The Minister for Finance, Mr McCreevy, said that there was a clear recognition that France was making efforts to bring its deficit under control.
"The French government have been addressing this issue. A lot of member-states felt the French weren't taking this as seriously as other member states thought they should, but that is no longer the case.
"I'm not saying there was ever justification for that particular view, but a lot of people had that type of opinion," he said.
France expects its budget deficit to be 3.6 per cent in 2004, compared with around 4 per cent this year.
Under euro-zone rules, Paris could be fined for breaching the budget ceiling for the third year running.
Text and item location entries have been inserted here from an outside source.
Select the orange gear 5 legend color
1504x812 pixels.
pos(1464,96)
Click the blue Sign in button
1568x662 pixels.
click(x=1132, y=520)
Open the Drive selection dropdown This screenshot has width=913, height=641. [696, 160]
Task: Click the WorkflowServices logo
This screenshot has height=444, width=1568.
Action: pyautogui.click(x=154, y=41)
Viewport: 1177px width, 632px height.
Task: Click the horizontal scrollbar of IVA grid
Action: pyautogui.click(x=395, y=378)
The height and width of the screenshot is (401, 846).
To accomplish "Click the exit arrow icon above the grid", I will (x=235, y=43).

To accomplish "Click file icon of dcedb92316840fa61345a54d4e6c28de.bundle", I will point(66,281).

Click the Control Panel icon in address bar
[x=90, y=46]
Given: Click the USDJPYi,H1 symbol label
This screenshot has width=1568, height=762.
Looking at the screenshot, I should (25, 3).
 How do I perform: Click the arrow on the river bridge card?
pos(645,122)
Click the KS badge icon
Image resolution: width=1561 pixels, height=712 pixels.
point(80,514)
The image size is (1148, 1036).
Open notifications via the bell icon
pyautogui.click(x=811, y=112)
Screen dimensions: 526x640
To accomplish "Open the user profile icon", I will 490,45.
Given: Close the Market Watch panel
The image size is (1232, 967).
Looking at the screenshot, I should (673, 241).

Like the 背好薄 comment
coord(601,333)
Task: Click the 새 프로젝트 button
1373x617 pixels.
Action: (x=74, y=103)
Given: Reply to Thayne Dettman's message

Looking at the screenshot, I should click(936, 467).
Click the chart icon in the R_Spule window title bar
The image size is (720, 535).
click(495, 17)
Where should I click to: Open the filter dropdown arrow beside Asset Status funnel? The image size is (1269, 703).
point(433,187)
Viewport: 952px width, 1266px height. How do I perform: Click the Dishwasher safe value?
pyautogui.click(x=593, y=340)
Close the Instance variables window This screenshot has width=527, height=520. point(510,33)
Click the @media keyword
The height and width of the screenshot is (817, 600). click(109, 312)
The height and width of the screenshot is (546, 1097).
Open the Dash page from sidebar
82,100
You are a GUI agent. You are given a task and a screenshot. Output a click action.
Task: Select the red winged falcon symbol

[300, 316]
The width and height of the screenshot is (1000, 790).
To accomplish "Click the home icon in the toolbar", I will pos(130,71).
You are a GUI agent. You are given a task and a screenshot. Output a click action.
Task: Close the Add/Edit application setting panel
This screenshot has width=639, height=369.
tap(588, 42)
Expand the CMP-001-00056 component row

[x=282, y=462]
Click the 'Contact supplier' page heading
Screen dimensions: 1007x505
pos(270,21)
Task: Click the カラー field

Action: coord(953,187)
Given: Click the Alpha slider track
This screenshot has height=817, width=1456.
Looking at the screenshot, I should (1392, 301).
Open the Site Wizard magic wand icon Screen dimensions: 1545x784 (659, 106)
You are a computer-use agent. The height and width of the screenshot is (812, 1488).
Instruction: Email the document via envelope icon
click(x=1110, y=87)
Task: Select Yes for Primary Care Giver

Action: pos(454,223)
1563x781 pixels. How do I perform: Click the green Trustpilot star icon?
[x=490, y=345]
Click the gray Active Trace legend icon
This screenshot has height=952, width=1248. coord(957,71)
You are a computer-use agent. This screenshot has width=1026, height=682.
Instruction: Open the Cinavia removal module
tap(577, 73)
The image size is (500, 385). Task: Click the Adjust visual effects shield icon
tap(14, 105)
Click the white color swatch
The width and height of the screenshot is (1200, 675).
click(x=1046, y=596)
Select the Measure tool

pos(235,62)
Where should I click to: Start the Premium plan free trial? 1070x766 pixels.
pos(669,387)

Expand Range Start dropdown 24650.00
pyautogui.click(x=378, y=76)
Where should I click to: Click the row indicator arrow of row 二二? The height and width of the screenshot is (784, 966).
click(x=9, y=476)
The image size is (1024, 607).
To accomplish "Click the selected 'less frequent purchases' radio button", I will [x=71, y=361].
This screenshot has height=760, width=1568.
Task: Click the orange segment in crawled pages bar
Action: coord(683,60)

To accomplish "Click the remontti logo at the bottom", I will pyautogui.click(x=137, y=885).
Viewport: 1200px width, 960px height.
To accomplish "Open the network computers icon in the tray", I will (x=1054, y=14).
During the next two weeks, the European Commission will make recommendations to Paris about how it should get its budgetary house in order.
Finance ministers meet again in November and, although Austria and the Netherlands yesterday repeated their demands for tough action against France, most ministers believe that drastic action could push the euro-zone's second largest economy into recession.
The ministers yesterday gave a broad welcome to the Commission's proposal to boost economic growth in the EU by investing €220 billion in major European infrastructure projects. Some ministers expressed reservations, however, about part of the plan which would triple the level of EU aid for such projects.
Mr McCreevy gave the proposal a cautious welcome but said that some important details remained to be clarified.
The ministers approved an Investment Services Directive that will require banks and investment firms to make public any "normal market sized" transaction on the stock market.
Ireland, Britain and two other countries voted against the measure, which they believe will put European financial services companies at a disadvantage in competing with US firms.